I've always taken that to mean that dangling links have no effect on the PRs of other pages. But in another place they said that it would take only a few iterations for them all to be removed, meaning that they are removed during the first two or three(?) iterations and each of them is in the calculations for a short time, so there would be a small effect.
| 11:55 am on Nov 14, 2003 (gmt 0)|
Although there are numerous papers about numerical PR calculation dealing with Case II, this isn't the correct way. Only Case I yields the solution of the set of the underliying linear equations (for d!=0). (The reason that Case II was considered is that the original paper is dealing with a damping factor of d=0, which is mathematically a different case, i.e. the computation of eigen vectors.)
However, this doesn't mean that Google is using Case I for PR calculation.
By the way, the number of iterations strongly depends on the iteration scheme.
| 1:05 pm on Nov 14, 2003 (gmt 0)|
| 8:16 pm on Nov 15, 2003 (gmt 0)|
Phil, I think the key aspect of "...each of them is in the calculations for a short time, so there would be a small effect" is that if they're put back near the end, there could be a huge affect on the PR of some pages.
Much as though I would love to pretend I play with PR using pencil and paper, I tend to use a spreadsheet (or just staring at a blank wall if I'm feeling brave).
Doc, although I take your point about resolving the equations; in paractice the difference in results between case I and II is zero for the immediate neighbourhood (i.e. for URLS not too far in the link map from the dangling links). But if for example, you have a very deep site with dangling links on your home page, then you should see a large difference between case I and case II. On a very deep site of mine with dangling links near the top, the results seem to match case I.
| 8:46 pm on Nov 15, 2003 (gmt 0)|
To be honest, if I do not want Google to index such a page, I'd just add
<meta name="robots" content="noindex,follow">
in the header.
Maybe, there's a small PR loss for the other pages - but then, in the time it takes to sort out the alternative link options, I could acquire a good, relevant link that makes up for this loss - and adds value for my visitors.
| 9:00 pm on Nov 17, 2003 (gmt 0)|
the question about the difference in PR between case I and II is quite complicate. It strongly depends on the iteration scheme as well as the number of iterations which are performed to compute the PR of the dangling pages (in case II). Consider, for example, a chain of pages (X1, X2, X3, ...), where the first page is linked to the second pages which is link to the third page and so on. The last page is a dead end. In case II, all these pages have to be taken out of the calculation. Thus, it takes n iterations where the dangling pages are included (in case II) until pages Xn get a non-zero PR if the simple Jacobi iteration is used. (I never had any problems whith such chains of pages. Thus I would conclude that Google is either using a different iteration schemes or computes PR according to case I. I would guess they are doing both.)

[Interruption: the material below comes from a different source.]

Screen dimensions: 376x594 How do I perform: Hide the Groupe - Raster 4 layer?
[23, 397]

Also, the difference between case I and II depends on the question if PR of the non-dangling pages is fixed during the final PR computation or not. The first case is much faster, but less accurate.

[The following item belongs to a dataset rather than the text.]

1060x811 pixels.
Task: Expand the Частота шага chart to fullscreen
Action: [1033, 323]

Of course, for a global view the difference betwenn case I and II might be not important. However, for the own page/site the difference can be significant. Also, pages can be even affected if they are not in the neighbourhood of dangling pages.
The reason that Kamvar et. al. still remove dangling pages is that they still consider the PR calculation as the determination of eigen vectors. This requires a non zero determinante for the transition matrix, i.e. pages which have at least one outgoing links. They claim that this these technique is accelerating the compatation. However, there are well-known algorithms for sparse matrices which are faster.